Passage given:
## START

On January 1, 2022, the chairman of the College Development Committee, a committee to make proper use of government grants and make rules and codes of conduct for educational institutions, etc., passed a resolution stating that students wearing the hijab would not be allowed to enter the college premises. The administration claimed that the hijab was banned within the university premises to ensure “uniformity” among students.

On February 5, 2022, the Karnataka government issued the Government Order on Dress Code for Students (GO) under Section 133(2) (powers of the government to give directions) of the Karnataka Education Act, 1983 and the Karnataka Educational Institutions (Classification, Regulation and Prescription of Curricula etc.,) Rules, 1995.

The GO directed “students of all government schools to wear the uniform fixed by the State”.

The GO stated that for colleges falling under the Karnataka Board of pre-university education, the dress code prescribed by the college development committee or the administrative supervisory committee will be followed.

The GO also noted: “If the administration does not fix a dress code, clothes that do not threaten equality, unity and public order must be worn.”

The GO further stated that students of private schools “may wear uniforms prescribed by the management committee of the school.”

Aggrieved by the GO, a group of Muslim female students of PU College approached the Karnataka High Court challenging the hijab ban in educational institutions.

In the petition, the students claimed that they were stopped at the entry gate of the college. They were insulted, humiliated and instructed to remove their headscarf by the college principal and other staff members.

The petitioners challenged the ban on various grounds including that there is a right to wear the hijab as part of the essential religious practice protected under Article 25 of the Indian Constitution.

It was also argued by them that an executive Order cannot put restrictions on fundamental rights guaranteed under Articles 19 and 25 of the Constitution as held in the Bijoe Emmanuel & Ors versus State of Kerala & Ors (1986).

A single judge of the Karnataka High Court, Justice Krishna S. Dixit, ordered that the matter be heard by a larger Bench in “regard to the enormous public importance of the question involved”.

During this time, there were agitations by students, including those who wanted entry into colleges wearing saffron and blue shawls and other symbolic clothes and religious flags. Because of this, the state government closed educational institutions for an indefinite period.

## END

Tasks and exercises:
(a) Return the part of the passage on the Karnataka hijab ban between "The GO stated" and "in educational institutions.", inclusive, word for word.
(b) Extend the passage on the Karnataka hijab ban, picking up after its final sentence.
The listing after this point is separate material, unrelated to the passage on the Karnataka hijab ban.

Given records:
## START

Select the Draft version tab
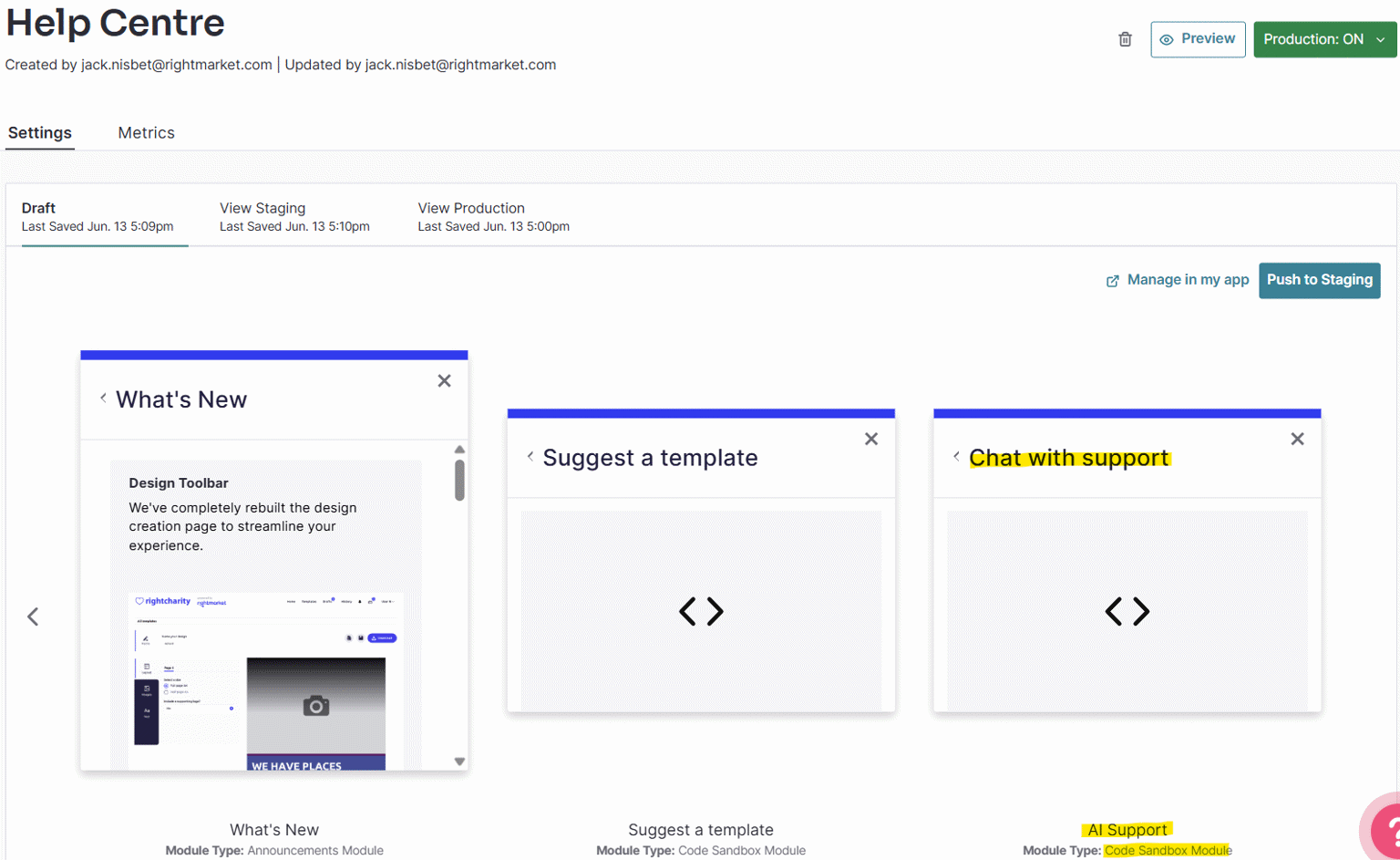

## END
## START

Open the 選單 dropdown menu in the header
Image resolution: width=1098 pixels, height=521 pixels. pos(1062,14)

## END

Results of the tasks:
(a)
The GO stated that for colleges falling under the Karnataka Board of pre-university education, the dress code prescribed by the college development committee or the administrative supervisory committee will be followed.

The GO also noted: “If the administration does not fix a dress code, clothes that do not threaten equality, unity and public order must be worn.”

The GO further stated that students of private schools “may wear uniforms prescribed by the management committee of the school.”

Aggrieved by the GO, a group of Muslim female students of PU College approached the Karnataka High Court challenging the hijab ban in educational institutions.

(b)
When a three-judge Bench of the Karnataka High Court took up the case, it passed an interim Order prohibiting the wearing of any religious clothing till a final Order was passed, considering that the closure of educational institutions was detrimental to the career of students.

On March 15, 2022, a three-judge Bench of the Karnataka High Court headed by Chief Justice Ritu Raj Awasthi and comprising Justices Krishna S. Dixit and J.M. Khani upheld the hijab ban.

The judgment said: “The prescription of school dress code to the exclusion of the hijab, bhagwa, or any other apparel symbolic of religion can be a step forward in the direction of emancipation and more particularly, to the access to education.

It hardly needs to be stated that this does not rob off the autonomy of women or their right to education inasmuch as they can wear any apparel of their choice outside the classroom.

The court further noted: “We are dismayed as to how all of a sudden that too in the middle of the academic term, the issue of the hijab is generated and blown out of proportion by the powers that be. The way the hijab imbroglio unfolded gives scope for the argument that some ‘unseen hands’ are at work to engineer social unrest and disharmony. Much is not necessary to specify.

The high court’s judgment was appealed against before the Supreme Court through a batch of special leave petitions. During the hearings, among other issues, it was pleaded by the petitioners that the court must take a narrow interpretation of the issue and must not go into determining questions of essential religious practice.

On October 13, 2022, a Supreme Court division Bench comprising Justices Hemant Gupta and Sudhanshu Dhulia gave a split verdict on the issue.

Justice Gupta chose not to determine whether the hijab was an essential religious practice, but held that the GO was a reasonable restriction on the right to religious freedom under Article 25(1).

Justice Dhulia, on the other hand, held that the issue primarily revolved around the infringement of Articles 19(1)(a) (right to freedom of speech and expression) and 25(1) (freedom of religion) of the Constitution.

Justice Dhulia observed that the Karnataka High Court was wrong in going into the essential religious practice debate. His judgment noted that the GO led to the invasion of privacy and dignity of female students who were asked to remove their hijab at the school gate. This ultimately denied a secular education to girls and violated Articles 19(1)(a), 21 (right to life and personal liberty) and 25(1).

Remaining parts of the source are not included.